Constructor: Abigail Martin

Relative difficulty: Easy (8:58)


THEME: Themeless

Word of the Day: IFTAR (Evening meal during Ramadan) —
Iftar is the fast-breaking evening meal of Muslims in Ramadan at the time of adhan (call to prayer) of the Maghrib prayer.
Iftar is the second meal of the day; during Ramadan, the daily fast begins immediately after the pre-dawn meal of suhur and continues during the daylight hours, ending at sunset with the evening meal of iftar.
In 2023, UNESCO added iftar to its list of Intangible Cultural Heritage.
• • •

Hello squad, it's Malaika here! Happy Friday to all the readers, but particularly Abigail Martin (if she's reading...) who made her debut with this lovely puzzle! This grid shape is such a treat, fun to fill as a constructor and fun to complete as a solver. You get these gorgeous columns of long entries running up and down the left and right side of the grid, holding everything in place and then eight more long entries sprinkled through out. (I have filled (a variant of) it once for NYT, and twice elsewhere; if you're a new constructor, I highly recommend it.)

In October 2023, the NYT ran these three grids on three Fridays in a row

This puzzle was so easy and so fun. Was it... perhaps..... too easy?? I can't tell if the NYT has been making their Friday puzzles easier, or if I've just gotten better at solving. I recall Fridays being hard and Saturdays being very hard. Now it seems that Fridays are as easy as Wednesdays, they just don't have a theme. Curious to see what y'all's thoughts are! And of course, who am I to talk.... I love making easy puzzles.

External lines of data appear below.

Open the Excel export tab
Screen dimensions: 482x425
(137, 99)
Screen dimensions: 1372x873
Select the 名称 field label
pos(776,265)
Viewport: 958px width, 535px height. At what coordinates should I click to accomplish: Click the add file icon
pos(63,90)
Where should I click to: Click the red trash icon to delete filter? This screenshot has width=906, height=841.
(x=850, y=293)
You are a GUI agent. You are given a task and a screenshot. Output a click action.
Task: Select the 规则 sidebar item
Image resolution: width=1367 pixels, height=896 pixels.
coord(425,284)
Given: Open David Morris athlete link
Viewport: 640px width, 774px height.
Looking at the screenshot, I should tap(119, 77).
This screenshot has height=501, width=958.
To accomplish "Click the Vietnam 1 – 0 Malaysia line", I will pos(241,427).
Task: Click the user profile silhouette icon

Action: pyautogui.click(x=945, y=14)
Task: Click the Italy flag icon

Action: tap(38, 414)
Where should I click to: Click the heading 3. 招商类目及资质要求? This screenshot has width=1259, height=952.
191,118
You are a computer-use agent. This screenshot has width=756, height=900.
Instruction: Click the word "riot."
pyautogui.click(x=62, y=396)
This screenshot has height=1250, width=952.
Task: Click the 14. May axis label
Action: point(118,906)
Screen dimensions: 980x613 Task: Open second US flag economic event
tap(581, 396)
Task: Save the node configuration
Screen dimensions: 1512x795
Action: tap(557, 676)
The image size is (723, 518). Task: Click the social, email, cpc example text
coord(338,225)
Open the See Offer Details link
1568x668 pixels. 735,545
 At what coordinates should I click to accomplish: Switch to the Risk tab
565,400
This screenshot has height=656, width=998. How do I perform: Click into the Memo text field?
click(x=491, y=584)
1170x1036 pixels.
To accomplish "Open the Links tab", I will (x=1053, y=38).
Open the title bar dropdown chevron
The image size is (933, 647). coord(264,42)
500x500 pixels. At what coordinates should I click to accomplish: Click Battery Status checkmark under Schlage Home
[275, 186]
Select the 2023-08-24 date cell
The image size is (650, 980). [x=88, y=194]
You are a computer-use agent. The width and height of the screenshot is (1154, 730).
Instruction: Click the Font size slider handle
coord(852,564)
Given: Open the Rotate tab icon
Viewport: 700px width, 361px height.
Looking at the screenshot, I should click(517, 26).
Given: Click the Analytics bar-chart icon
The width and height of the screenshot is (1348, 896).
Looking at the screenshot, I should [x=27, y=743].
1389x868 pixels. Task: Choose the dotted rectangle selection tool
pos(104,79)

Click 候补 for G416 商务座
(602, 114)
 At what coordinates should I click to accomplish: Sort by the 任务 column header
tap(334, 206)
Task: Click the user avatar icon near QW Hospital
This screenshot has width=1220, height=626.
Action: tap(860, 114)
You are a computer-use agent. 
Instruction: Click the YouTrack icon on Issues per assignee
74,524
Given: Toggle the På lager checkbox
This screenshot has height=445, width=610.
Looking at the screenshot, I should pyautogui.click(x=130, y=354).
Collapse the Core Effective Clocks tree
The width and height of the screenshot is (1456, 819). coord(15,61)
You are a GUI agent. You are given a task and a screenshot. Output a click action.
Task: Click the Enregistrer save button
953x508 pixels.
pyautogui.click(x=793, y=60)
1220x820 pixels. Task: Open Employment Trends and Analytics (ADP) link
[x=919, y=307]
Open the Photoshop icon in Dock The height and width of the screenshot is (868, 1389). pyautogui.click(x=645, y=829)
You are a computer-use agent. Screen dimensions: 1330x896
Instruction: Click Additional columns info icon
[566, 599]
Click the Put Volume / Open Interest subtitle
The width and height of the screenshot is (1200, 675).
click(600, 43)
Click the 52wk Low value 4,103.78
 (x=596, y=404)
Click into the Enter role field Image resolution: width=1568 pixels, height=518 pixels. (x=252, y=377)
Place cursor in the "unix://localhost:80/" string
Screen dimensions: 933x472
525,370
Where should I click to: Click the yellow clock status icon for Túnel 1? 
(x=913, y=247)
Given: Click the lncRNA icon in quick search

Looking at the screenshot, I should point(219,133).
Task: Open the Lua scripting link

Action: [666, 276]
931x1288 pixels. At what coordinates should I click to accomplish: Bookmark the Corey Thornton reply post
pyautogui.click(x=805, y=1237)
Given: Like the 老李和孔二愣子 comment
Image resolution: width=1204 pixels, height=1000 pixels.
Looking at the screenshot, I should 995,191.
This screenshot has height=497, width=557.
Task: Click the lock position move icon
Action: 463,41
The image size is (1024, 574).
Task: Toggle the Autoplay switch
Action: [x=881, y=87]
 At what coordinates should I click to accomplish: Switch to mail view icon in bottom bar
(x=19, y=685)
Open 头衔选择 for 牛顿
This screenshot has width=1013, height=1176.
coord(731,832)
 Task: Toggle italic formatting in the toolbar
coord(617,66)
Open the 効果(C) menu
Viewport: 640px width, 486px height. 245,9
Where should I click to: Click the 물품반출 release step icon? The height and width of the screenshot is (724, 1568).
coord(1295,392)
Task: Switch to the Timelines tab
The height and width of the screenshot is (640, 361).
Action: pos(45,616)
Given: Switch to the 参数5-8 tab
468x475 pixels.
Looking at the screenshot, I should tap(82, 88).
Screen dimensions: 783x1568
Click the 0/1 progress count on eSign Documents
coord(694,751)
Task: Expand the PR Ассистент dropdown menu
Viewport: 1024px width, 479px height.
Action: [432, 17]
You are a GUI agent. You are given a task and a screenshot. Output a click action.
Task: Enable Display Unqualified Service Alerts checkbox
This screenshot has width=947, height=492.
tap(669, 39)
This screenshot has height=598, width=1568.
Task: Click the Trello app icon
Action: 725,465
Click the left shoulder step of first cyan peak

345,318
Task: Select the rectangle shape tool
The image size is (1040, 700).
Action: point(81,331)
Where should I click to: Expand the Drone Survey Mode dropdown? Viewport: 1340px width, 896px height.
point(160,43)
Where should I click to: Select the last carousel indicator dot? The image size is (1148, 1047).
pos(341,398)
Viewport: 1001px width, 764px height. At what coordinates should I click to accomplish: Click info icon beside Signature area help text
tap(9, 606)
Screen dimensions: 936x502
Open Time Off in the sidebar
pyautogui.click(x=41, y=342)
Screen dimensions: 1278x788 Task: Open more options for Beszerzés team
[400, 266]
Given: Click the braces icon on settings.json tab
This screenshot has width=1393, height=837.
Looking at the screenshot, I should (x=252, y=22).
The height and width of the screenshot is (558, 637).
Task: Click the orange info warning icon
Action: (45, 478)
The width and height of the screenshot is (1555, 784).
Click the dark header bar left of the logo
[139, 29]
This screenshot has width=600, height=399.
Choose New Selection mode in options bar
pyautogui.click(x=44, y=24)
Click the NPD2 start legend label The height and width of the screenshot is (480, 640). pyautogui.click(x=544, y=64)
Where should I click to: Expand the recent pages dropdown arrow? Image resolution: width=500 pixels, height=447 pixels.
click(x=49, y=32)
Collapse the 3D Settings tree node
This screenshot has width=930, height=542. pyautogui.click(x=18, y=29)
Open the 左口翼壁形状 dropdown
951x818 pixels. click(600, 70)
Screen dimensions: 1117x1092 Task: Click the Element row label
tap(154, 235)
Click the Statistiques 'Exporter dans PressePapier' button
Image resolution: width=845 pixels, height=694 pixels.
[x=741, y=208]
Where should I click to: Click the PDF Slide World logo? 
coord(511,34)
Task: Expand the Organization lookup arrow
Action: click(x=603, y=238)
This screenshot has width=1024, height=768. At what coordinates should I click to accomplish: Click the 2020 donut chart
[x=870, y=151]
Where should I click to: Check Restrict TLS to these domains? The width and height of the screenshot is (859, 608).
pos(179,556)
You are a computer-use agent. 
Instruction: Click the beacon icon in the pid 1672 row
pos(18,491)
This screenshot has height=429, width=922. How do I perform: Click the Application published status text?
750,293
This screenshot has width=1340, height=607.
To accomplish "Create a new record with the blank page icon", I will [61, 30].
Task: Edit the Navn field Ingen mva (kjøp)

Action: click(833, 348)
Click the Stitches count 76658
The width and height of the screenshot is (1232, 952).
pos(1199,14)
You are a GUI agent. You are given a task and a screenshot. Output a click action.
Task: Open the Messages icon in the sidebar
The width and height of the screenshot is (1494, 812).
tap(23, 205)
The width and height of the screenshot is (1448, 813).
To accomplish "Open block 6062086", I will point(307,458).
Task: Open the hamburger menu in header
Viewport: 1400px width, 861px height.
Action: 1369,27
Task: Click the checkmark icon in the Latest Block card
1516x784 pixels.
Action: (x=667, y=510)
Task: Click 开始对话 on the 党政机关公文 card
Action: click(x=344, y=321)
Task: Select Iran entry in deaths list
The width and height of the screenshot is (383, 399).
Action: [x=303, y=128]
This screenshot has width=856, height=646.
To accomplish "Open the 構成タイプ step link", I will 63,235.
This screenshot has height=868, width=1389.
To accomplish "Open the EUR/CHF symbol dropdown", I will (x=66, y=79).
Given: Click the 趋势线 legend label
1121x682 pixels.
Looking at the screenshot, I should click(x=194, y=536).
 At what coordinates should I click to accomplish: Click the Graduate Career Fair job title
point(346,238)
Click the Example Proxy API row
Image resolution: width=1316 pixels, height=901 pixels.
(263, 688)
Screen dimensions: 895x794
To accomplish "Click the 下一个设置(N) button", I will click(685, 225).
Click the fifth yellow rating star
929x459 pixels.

Let's go ahead and list out all the great long entries: we have STREET FOOD (with an almost-symmetrically placed CARNE ASADA), then SCAM ARTIST. SEAWEED SALAD, SPIDER SENSE, and PHOTOSHOOT (which has an almost-symmetrically placed CAMERA READY), plus STEEPLE CHASE and NEW RELEASE. Then ROSE PETAL, HOT CEREAL, and HORSE RACE. (ACCESS ROAD and LATE APRIL weren't particularly sparkly to me, but perfectly serviceable especially in the presence of the aforementioned great fill.) This is a bonkers high amount, the grid is truly stuffed!

I've been having a blast watching Known Crossword Lover Natasha Lyonne in the show "Poker Face"; Season 2 had a great episode about scam artists

Recently (quite recently! Like in my last ~six months of constructing), I've been thinking more about the clue/entry dynamic:
  1. You can have a fun entry with a pretty standard, definitional clue (like [Finished with hair and makeup, say] for CAMERA READY)
  2. You can have a pretty standard entry with a fun wordplay clue (like [Sew what?] for HEM)
  3. You can have a fun entry with a fun wordplay clue (like [Phish-monger?] for SCAM ARTIST)
  4. You can have a pretty standard entry with a pretty standard clue (like [Wise ones] for SAGES)
All puzzles are heavy on (4) (just by necessity; puzzles have lots of entries), and this puzzle felt very heavy on (1) as well. The grid was fantastic, but I would have loved to see a little more tricksiness from the clues. I wonder if the editors are saving that for Saturdays!

Bullets:
  • [Literally, "grilled meat"] for CARNE ASADA — I paused here when I thought this would be "nyama choma," which also means grilled meat (in Swahili), but realized that was wrong from the crossings
  • [Intuitive ability in the Marvel Universe] for SPIDER SENSE — I was ready to go on a rant about how this is called SpideY Sense, but I looked it up and it can be called either. In the Tom Holland movies, they call it the "Peter Tingle"
  • [Dad, in Korean] for APPA — I know this from the show "Kim's Convenience." I love when TV makes you smarter!!
  • [Insect that can reproduce with or without mating] for APHID — I knew this because today I had to write a crossword clue for this same entry and I read a substantial amount of the Wikipedia page, which included this fact, in order to brainstorm
  • [One of the three landlocked countries with four-letter names, aside from Chad and Mali] for LAOS — Fun little geography test here! Did any of you get it by visualizing a map of the world? Or did you wait for the crosses like I did?
xoxo Malaika

P.S. Since the notes below call out the upcoming Lollapuzzoola tournament, I should mention that I am writing one of the puzzles for it! I hope to see you there, and if you're there, I hope you enjoy my puzzle!